I just read all of this very informitive information, and I thank you for sharing. I am not sure if you could add any advice to my current situation. I am in my early 30's and for some reason through school/college I was an out going individual, always social and always wanting to be in the center of attention. ( Active in sports, many team related events, choir sung solos, considered very outgoing people person- is how some described me ? ) However, looking back maybe I was intoxicated at times during parties etc. I never had problems going out though with groups of friends all was cheerful to sum up. Here lately since around mid 20's I have felt like I " lost it " I dont want to be around crowds, my closest friends for years im not talking to, im not being hateful but no telling what they think of me. I saw a doctor and it wasnt but for 2 appt max. they perscribed me Welbutron, I have been taking it for a over a year now and things havent really change. I also take Tamazapam for sleep and it does not work. Honestly the only Bezo that feel like it works and I feel " normal " is xanax. I am in a depressed state, due to some of the events, I have been let go from a great career and have been unemployed for almost a year!!! I dont know what the hell is wrong with me, maybe im blaming in it on my brain and I need to "suck it up" but sometimes I get soooooo much anxiety i think im going to drop dead over very little things that use to never happen. Im worried and wondering what steps to take. I still try and keep up fals pretencses with my ex collegues and friends not that it matters but Im not sure if anyone can tell what going on with me. BUT almost all your systoms I feel.... I don't know if im just going through a nut phase but I want out !!
Sorry for blabbing so much, If anyone can give me any advice or may have experianced some of this behavior i'd appricate a response


----------



## norad (Oct 24, 2011)

gamble said:


> I just read all of this very informitive information, and I thank you for sharing. I am not sure if you could add any advice to my current situation. I am in my early 30's and for some reason through school/college I was an out going individual, always social and always wanting to be in the center of attention. ( Active in sports, many team related events, choir sung solos, considered very outgoing people person- is how some described me ? ) However, looking back maybe I was intoxicated at times during parties etc. I never had problems going out though with groups of friends all was cheerful to sum up. Here lately since around mid 20's I have felt like I " lost it " I dont want to be around crowds, my closest friends for years im not talking to, im not being hateful but no telling what they think of me. I saw a doctor and it wasnt but for 2 appt max. they perscribed me Welbutron, I have been taking it for a over a year now and things havent really change. I also take Tamazapam for sleep and it does not work. Honestly the only Bezo that feel like it works and I feel " normal " is xanax. I am in a depressed state, due to some of the events, I have been let go from a great career and have been unemployed for almost a year!!! I dont know what the hell is wrong with me, maybe im blaming in it on my brain and I need to "suck it up" but sometimes I get soooooo much anxiety i think im going to drop dead over very little things that use to never happen. Im worried and wondering what steps to take. I still try and keep up fals pretencses with my ex collegues and friends not that it matters but Im not sure if anyone can tell what going on with me. BUT almost all your systoms I feel.... I don't know if im just going through a nut phase but I want out !!
> Sorry for blabbing so much, If anyone can give me any advice or may have experianced some of this behavior i'd appricate a response


Hello,
I cannot really give you an advice. I'm no doctor and also have own problems with depression and fear which I cannot solve.

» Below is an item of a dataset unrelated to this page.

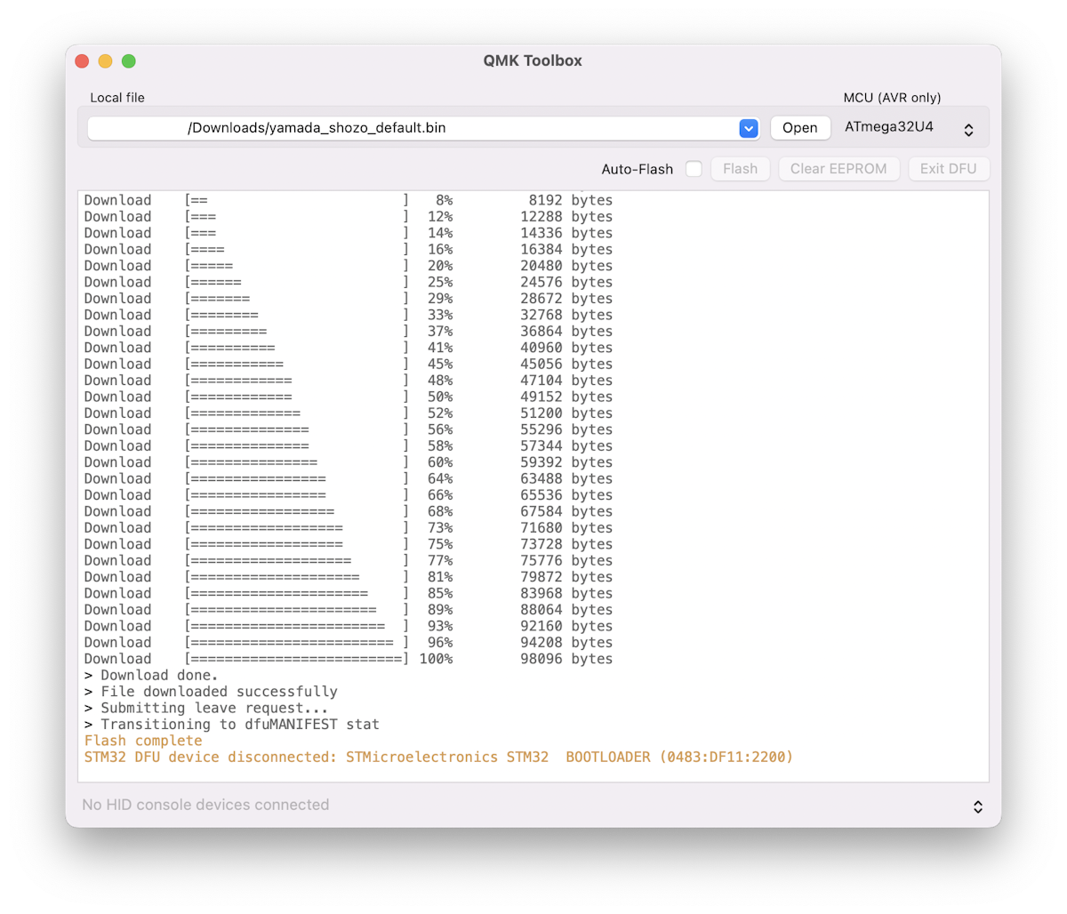1067x914 pixels.
Task: Expand the local file path dropdown arrow
Action: tap(748, 128)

Some questions which come to my mind:

Did you do any drugs in the past which might have affected your brain?

Are you aware of any reasons/triggers for your fears? Since you were outgoing before and then suddenly changed can you trace it down to something which caused it? If you never had fears before and then all of a sudden develop them then one would expect to find a cause.

Did being unemployed follow or preceed your fears? Could this have been a reason for your fears or did you already have them? It sounds like you lost your job and this caused you to become depressed which is understandable. Are you trying to find a new job? Finding a new job would most likely make you feel better. If you're searching for new jobs but haven't yet found one then you could at least try to do something meaningful in the meantime like doing sports for example and getting in shape. Stuff like working out is good against depression and if you're able to lift more and see that you make progress at something it also helps your confidence. If I wasn't sick I'd also work out. I loved working out. Even when everything sucked for me I could still focus on working out.
You could also spend time at home trying to learn stuff which helps you in your job and increases the chances of finding a new job.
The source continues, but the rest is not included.